You are browsing a read-only backup copy of Wikitech. The live site can be found at wikitech.wikimedia.org

Help:Toolforge/Kubernetes

From Wikitech-static
< Help:Toolforge
Revision as of 16:45, 15 February 2018 by imported>Arturo Borrero Gonzalez (→‎Container images: clarification about mixed runtime containers)
Jump to navigation Jump to search

Kubernetes (often abbreviated k8s) is a platform for running containers. It is used in Toolforge to isolate Tools from each other and allow distributing Tools across a pool of servers.

Kubernetes webservices

The Toolforge webservice command has a --backend=kubernetes mode that will start, stop, and restart containers designed to run web services for various languages. See our Webservice help for more details.

Kubernetes cronjobs

It is possible to run cron jobs on kubernetes (see upstream documentation for a full description), however this functionality is not officially supported by the Wikimedia Cloud Services team and should be considered an experimental feature.

Kubernetes continuous jobs

The basic unit of managing execution on a Kubernetes cluster is called a "deployment". Each deployment is described with a YAML configuration file which describes the container images to be started ("pods" in the Kubernetes terminology) and commands to be run inside them after the container is initialized. A deployment also specifies where the pods run and what external resources are connected to them. The upstream documentation is comprehensive.

Example deployment.yaml

Stashbot is a Python irc bot that runs in a Kubernetes deployment. The deployment.yaml file that it uses to tell Kubernetes how to start the bot is reproduced below. This deployment is launched using a stashbot.sh wrapper script which runs kubectl create -f /data/project/stashbot/etc/deployment.yaml.

This deployment:

  • Uses the 'stashbot' namespace that the tool is authorized to control
  • Creates a container using the 'latest' version of the 'docker-registry.tools.wmflabs.org/toollabs-python2-base' Docker image.
  • Runs the command /data/project/stashbot/bin/stashbot.sh run when the container starts.
  • Mounts the /data/project/stashbot/ NFS directory as /data/project/stashbot/ inside the container.

Monitoring your jobs

You can see which jobs you have running with kubectl get pods. Using the name of the pod, you can see the logs with kubectl logs <pod-name>.

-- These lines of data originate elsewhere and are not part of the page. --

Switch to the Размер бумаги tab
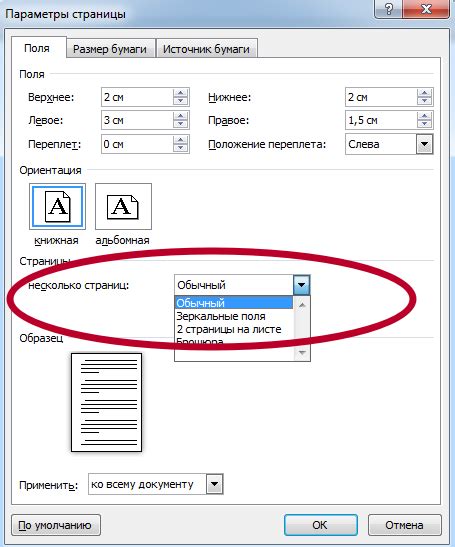 tap(110, 49)
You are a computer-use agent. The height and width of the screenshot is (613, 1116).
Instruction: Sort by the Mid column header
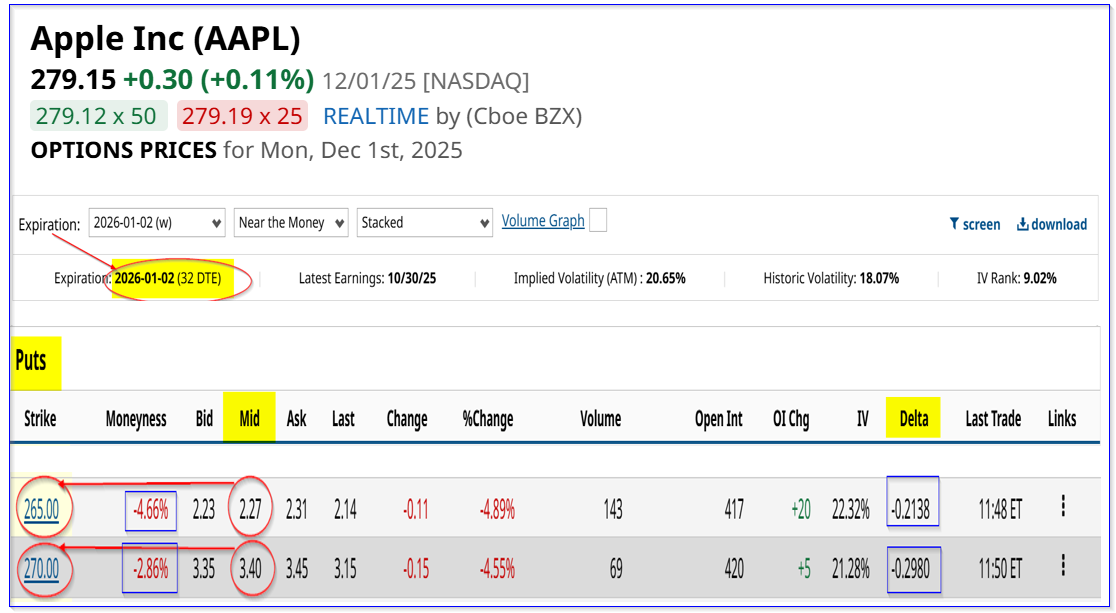249,418
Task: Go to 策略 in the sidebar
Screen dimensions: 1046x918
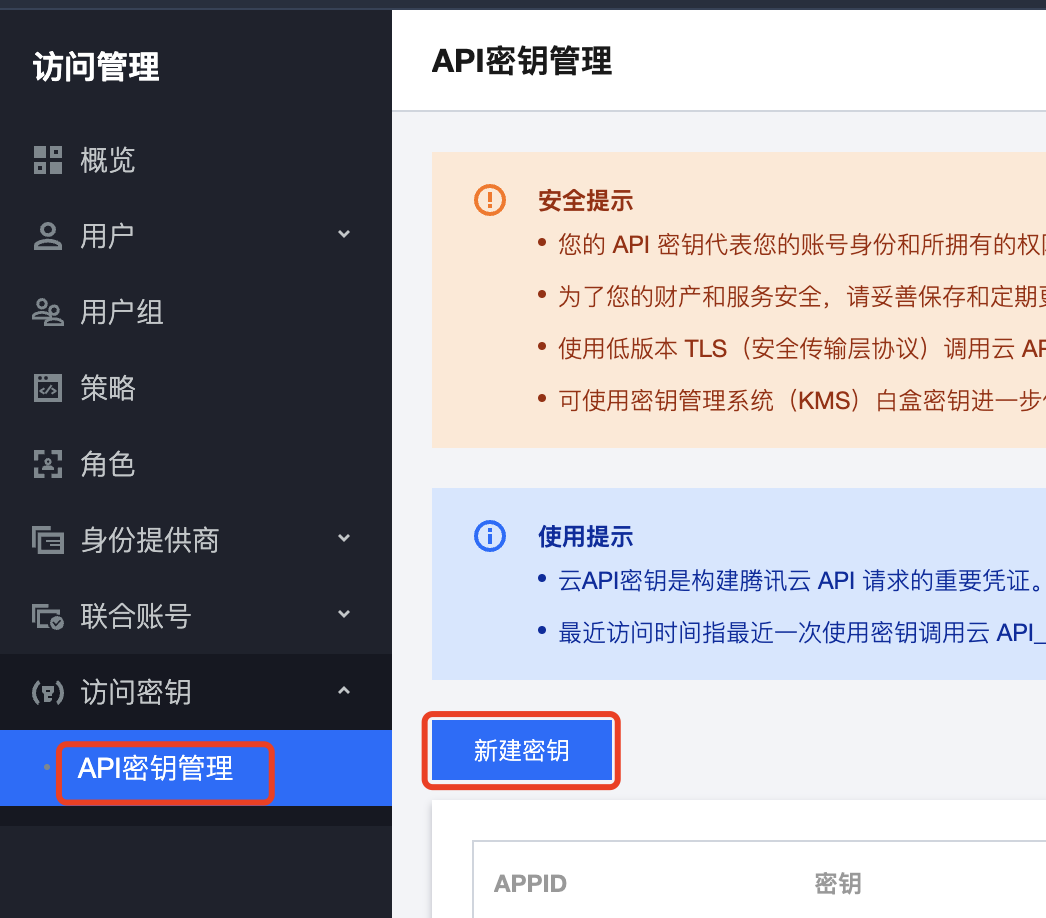Action: click(x=108, y=388)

To restart a failing pod, use kubectl delete <pod-name>. If you need to kill it entirely, find the deployment name with kubectl get deployment, and delete it with kubectl delete deployment <deployment-name>.

Namespaces

Each tool has been granted control of a Kubernetes "namespace". Your tool can only create and control objects in its namespace. A tool's namespace is the same as the tool's name (e.g. admin, stashbot, hay, etc).

Container images

The Toolforge Kubernetes cluster is restricted to loading Docker images published at docker-registry.tools.wmflabs.org (see Portal:Toolforge/Admin/Kubernetes#Docker_Images for more information). These images are built using the Dockerfiles in the operations/docker-images/toollabs-images git repository.

Available container types

The webservice command has an optional type argument that allows you to choose which Docker container to run your Tool in.

Currently provided types:

  • golang
  • jdk8
  • nodejs
  • php5.6
  • python
  • python2
  • ruby2
  • tcl

A list of images is available in the overview page of the images source code repository for the Toolforge (each folder name represents a Docker image) and via the Docker registry catalog [1].

As of Feb 2018, we don't support mixed runtime containers. This may change in the future. Also, we don't support "bring your own container" on our kubernetes (yet!). And there is no mechanism for an user to install system packages inside of a container.

php5.6 (Lighttpd + PHP)

Versions & Packages

This is running Debian Jessie, with PHP version 5.6. This is mostly compatible with PHP 5.5 which is present on the GridEngine Ubuntu Trusty nodes - so if your web service is currently running on Trusty with GridEngine, it should work on Kubernetes. Unlike on GridEngine, where all packages for all languages are installed and accessible, only PHP specific packages are available in this environment. The following packages are installed:

  • php5-cli
  • php5-curl
  • php5-gd
  • php5-imagick
  • php5-intl
  • php5-mcrypt
  • php5-mysqlnd
  • php5-pgsql
  • php5-redis
  • php5-sqlite
  • php5-xsl

This should match the php related packages installed on GridEngine exec nodes. Additional packages can be added on request.